Под окнами их деревянного дома стоит вкопанный в землю стол и такие же лавки с двух сторон. На лавках – большие. Рядом примостились пацаны, среди них – Серый и Борис. На столе истрепанные игральные карты, ведро с водой и большая алюминиевая кружка. На земле под столом сидит со своей кучкой обезглавленных спичек Колька. Витька с Вадимом играют против Мишки и Рыбы.
– Ну, делай по уму, – с отчаянием в голосе призывал Мишка Рыбу.
– Делай… попробуй, если ни одного козыря нету! Швали всякой насовали, – злился Рыба, уткнувшись в веер карт.
– Вам, наверное, пить захотелось? Давно не пили, – издевался Вадим, – какая это кружечка будет, пятая или шестая?
– Шестая, – спокойно сказал Вилипутик.
– Уйди отсюда! – заорал Рыба и заехал брату.
– Быка не выиграешь, корову не проиграешь, правда, Вить? – обратился Вилипутик за помощью к вождю.
Петька рассматривал карты из отбоя. Особенно непонятны ему картинки. Он медленно поворачивал карту набок, стараясь поставить короля на ноги. У короля почему-то замазана черными чернилами голова. Вторая голова – нормальная, белая.
Петька поднял на больших глаза и спросил:
– А негры за кого, за наших или за немцев?
Никто не ответил, все задумались.
– Дурак ты, Петька! – вмешался, потирая затылок, Вилипутик. – Немцы бывают разные и негры разные тоже.
– Кто дурак? – возмутился Петька и поднялся, готовый драться сейчас же, здесь же.

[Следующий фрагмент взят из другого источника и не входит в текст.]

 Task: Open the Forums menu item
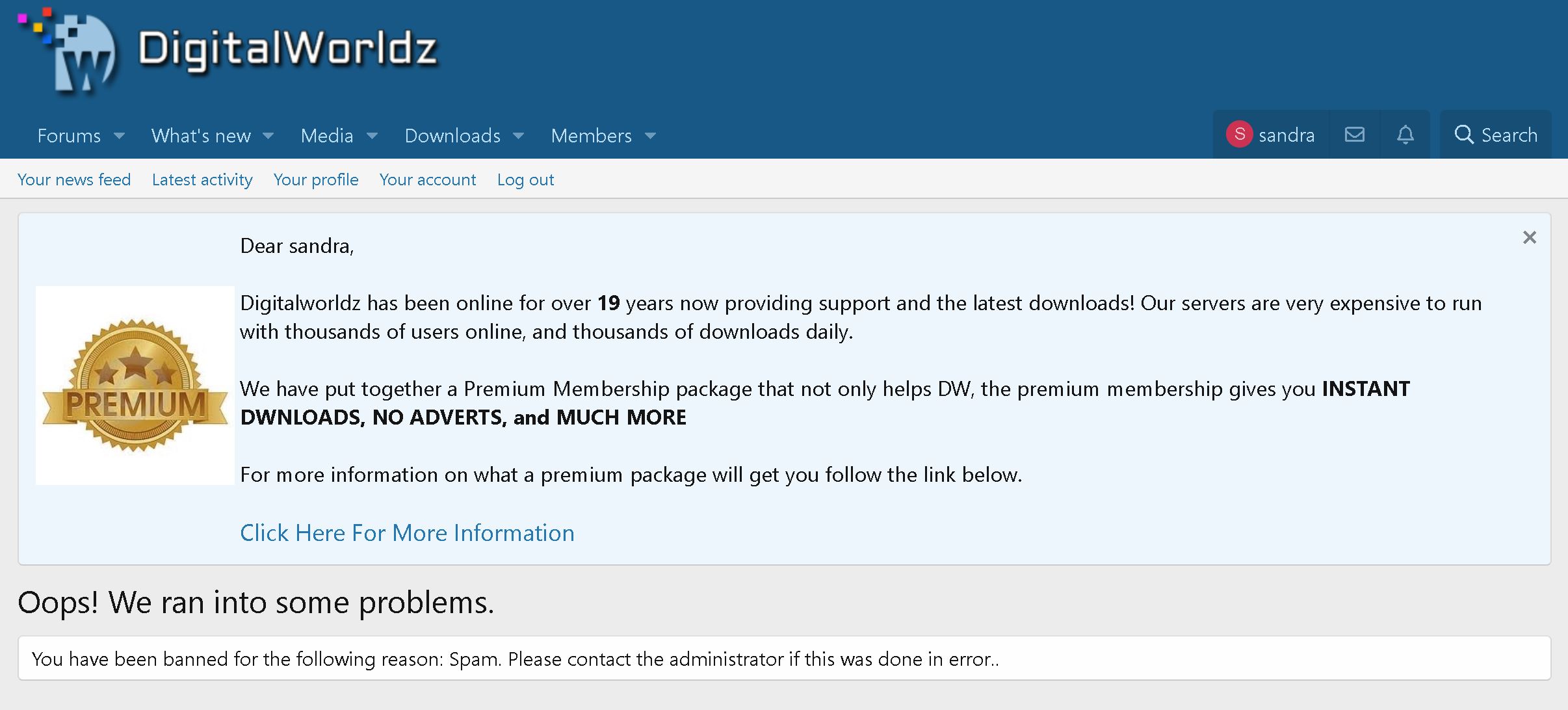[69, 136]
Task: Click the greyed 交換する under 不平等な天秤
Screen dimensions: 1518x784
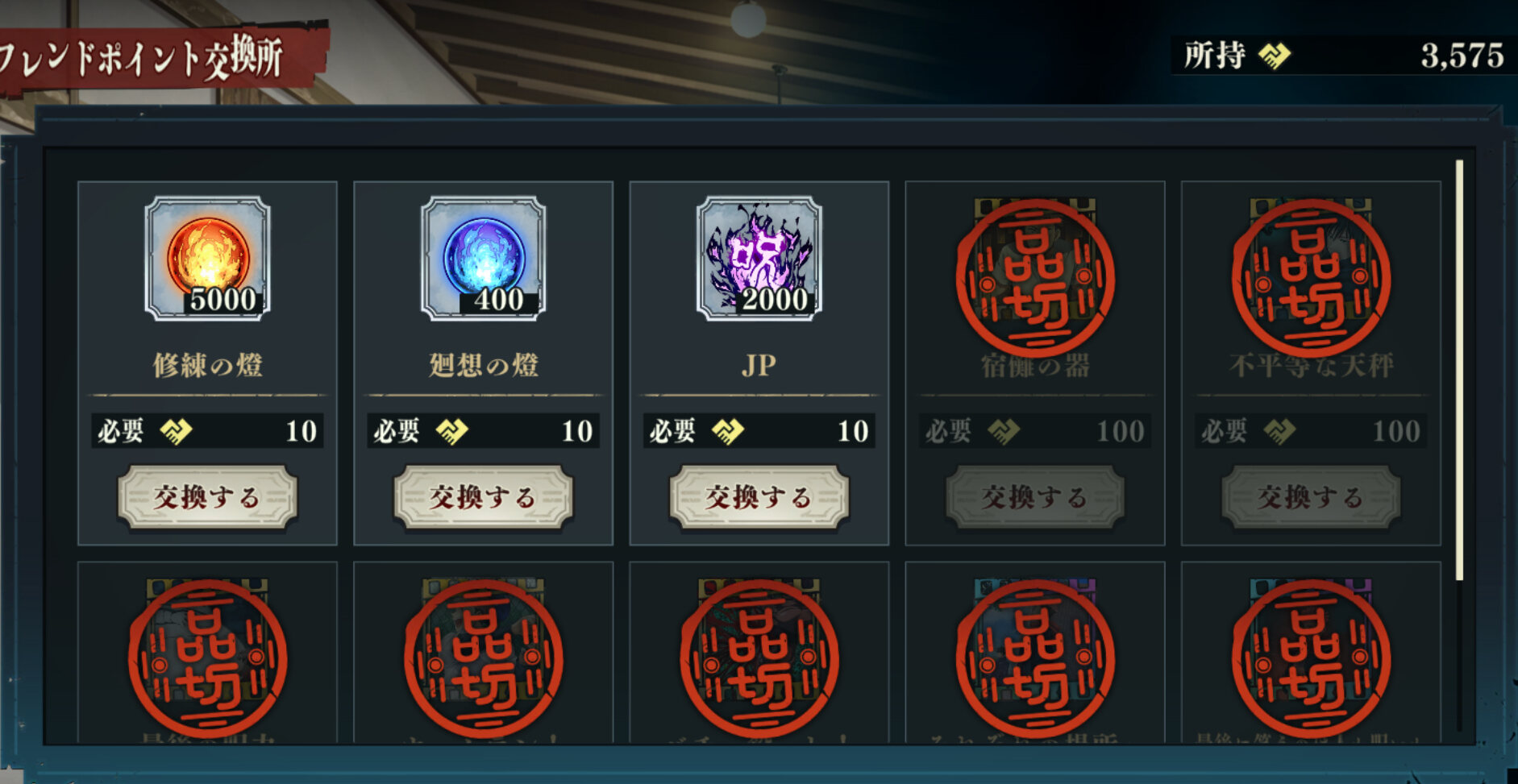Action: pos(1311,497)
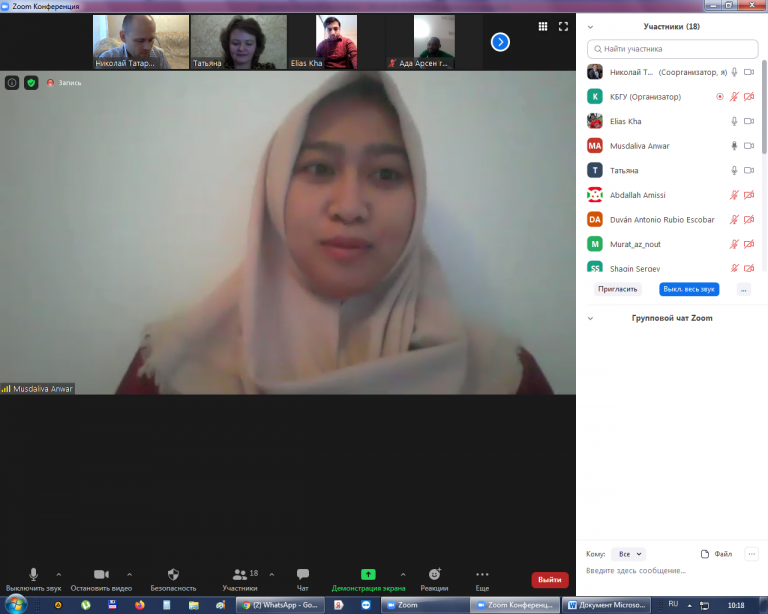
Task: Open the More (Еще) three-dot toolbar icon
Action: pos(482,575)
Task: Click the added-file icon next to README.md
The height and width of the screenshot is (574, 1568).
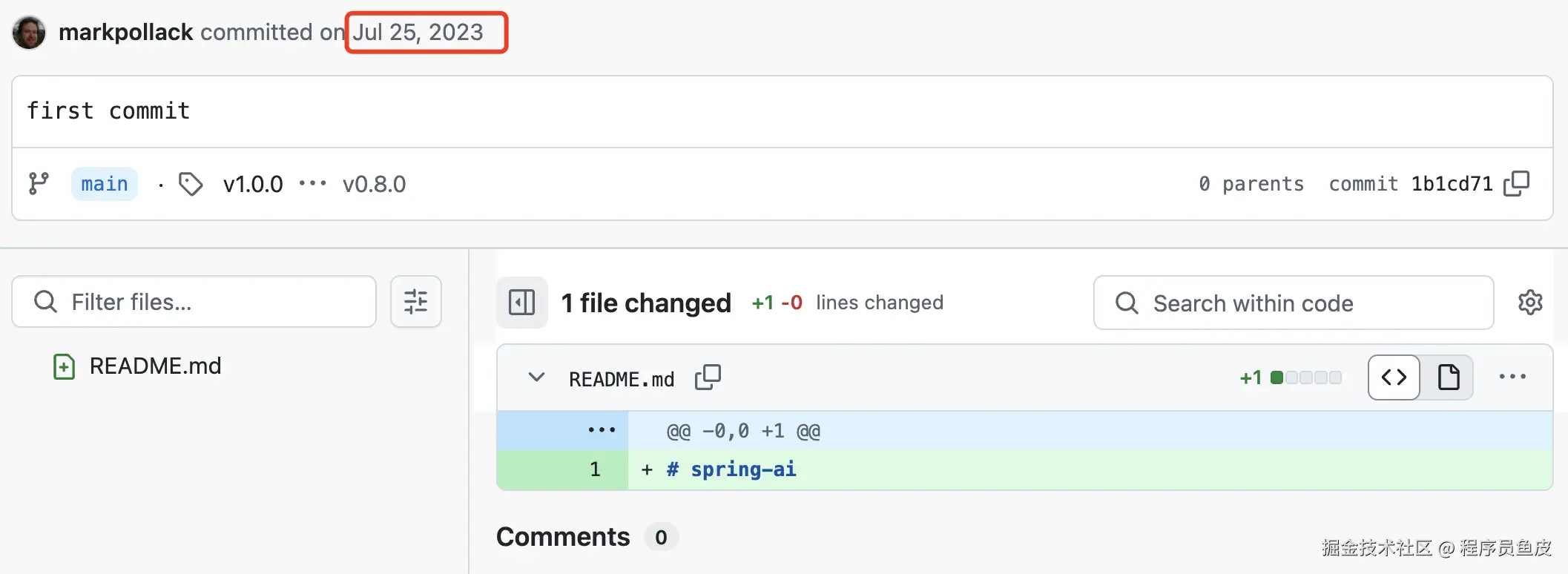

– С погонами! – перебил его Вадим и пристроил на плечи Рыбе пару «шестерок». – Может, и водички попить захотелось?
– Пожалуйста, – Вилипутик протянул брату кружку.
Рыба одной рукой выхватил кружку, а другой отвесил Вилипутику оплеуху.
– Проиграл и не злись, – вступился за Вилипутика Мишка.
Он взял кружку и стал пить воду с шутовским удовольствием на лице, потешая пацанов.
Треск мощных мотоциклетных двигателей был сначала тихим, далеким, но все за столом насторожились. Треск приближался. Два больших трофейных мотоцикла вывернулись из-за угла дома и, подъехав на скорости к столу, резко остановились.
– Зверь, – успел сказать Вилипутик.
На первом мотоцикле сидел один, на другом – двое.
Наступила тишина. Мотоциклисты молча смотрели на сидящих за столом, а те старались не смотреть на мотоциклистов. Первый – Зверь, со светлыми вьющимися волосами и красивым лицом, в своей знаменитой кожанке. За ним – здоровый, рыжий, остриженный наголо – Кот; последний – маленький, чернявый, с темными мелкими глазками, его кличка Дохлый. Это они приходили в клуб.